SUPPLIED MATERIAL
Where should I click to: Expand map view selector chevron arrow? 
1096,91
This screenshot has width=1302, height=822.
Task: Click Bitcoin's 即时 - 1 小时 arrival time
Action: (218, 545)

YOUR GOAL
Print the data word for word.

RESPONSE
Where should I click to: Expand map view selector chevron arrow? 
1096,91
This screenshot has width=1302, height=822.
Task: Click Bitcoin's 即时 - 1 小时 arrival time
Action: (218, 545)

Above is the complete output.